10 Responses to “Gimme Something to B’lieve In”

  1. mokiejovis Says:

    You know, we’ve been watching Nuestra Belleza Latina on Univision lately, and that has to be at least as much of a trainwreck as Rock of Love 2. I think it comes on Wednesday nights around 9 or 10. It doesn’t matter that you don’t speak spanish. The entire show is a giant spanish television stereotype.

  2. Catherinette Says:

    I heart Rock of Love 2 and miss it so much. I just about wept laughing after Destiney got the show’s logo tattooed on her neck and then got the old boot. God that brought a lot of joy to my heart. It really did.

  3. Sarah Says:

    Thruples? Twice the sex but six times the lesbian drama. It’s way too hard to figure out who’s top or bottom.

  4. Anger Hangover Says:

    mokiejovis: Crap! I don’t think we have Univision. Is that a cable channel?

    Catherinette: I got all misty-eyed over the Bret and Destiney’s Dad montage. Montages get me every time.

    Sarah: So true. That’s why it’s better with guys thrown into the mix. Leave the rest of they dykes at the farmers market.

  5. johnny dollar Says:

    what do you call a redhead with a brazilian?

    this is not a joke, i am honestly wondering.

  6. Anger Hangover Says:

    J$: Foreign?

  7. Your Cuzzin Says:

    Life really isn’t the same when you aren’t hearing the words “I’m here for Bret” at least 4,000 times on a Sunday afternoon.

  8. Lisa E. Says:

    Aw, don’t let yourself get too sad. I really don’t think Ambre and Bret are going to make it, and once he is done with this tour and he wants to cut another shitty, shitty album, he will be ready for ROL3.
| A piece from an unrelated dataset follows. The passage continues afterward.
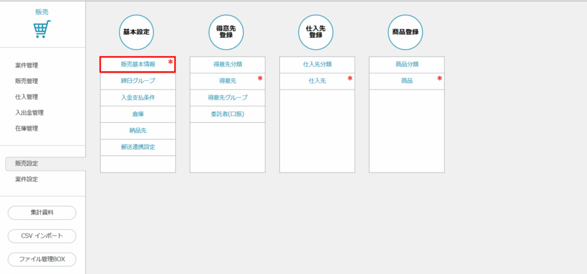Go to 案件管理 in sidebar
This screenshot has height=274, width=587.
tap(27, 65)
    Or even better, I would like to see Heather get her own show - Pole of Love, or Hair of Love, or Ass Whooping of Love.

  9. Lisa E. Says:

    Oh, and I meant to say that “Bad Girls Club” is pretty satisfying when you are in need of some seriously trashy tv that will make you feel good about yourself, but the season is almost over. The good news is that I think they rerun all the episodes. I wish I could tell you what channel it’s on, but my DVR handles all that for me, so I don’t have to actually do any thinking, or know anything. I just show up with popcorn.

  10. Lisa Says:

    Rock of Love is like overindulging on Ben and Jerry’s in the middle of the night when everyone is asleep in your favorite jammies under the velvet Ravens blanket. It is sinful sensory overload and drama induced serotonin booster(hence the depression your are experiencing from the withdrawl). It is better than compulsively plucking your eyebrows or taking vodka shots with your coors light bottles at the neighborhood watering hole to see a bunch of “hot” chicks tearing their dignity apart on national television for a washed up rockandroller wanna be.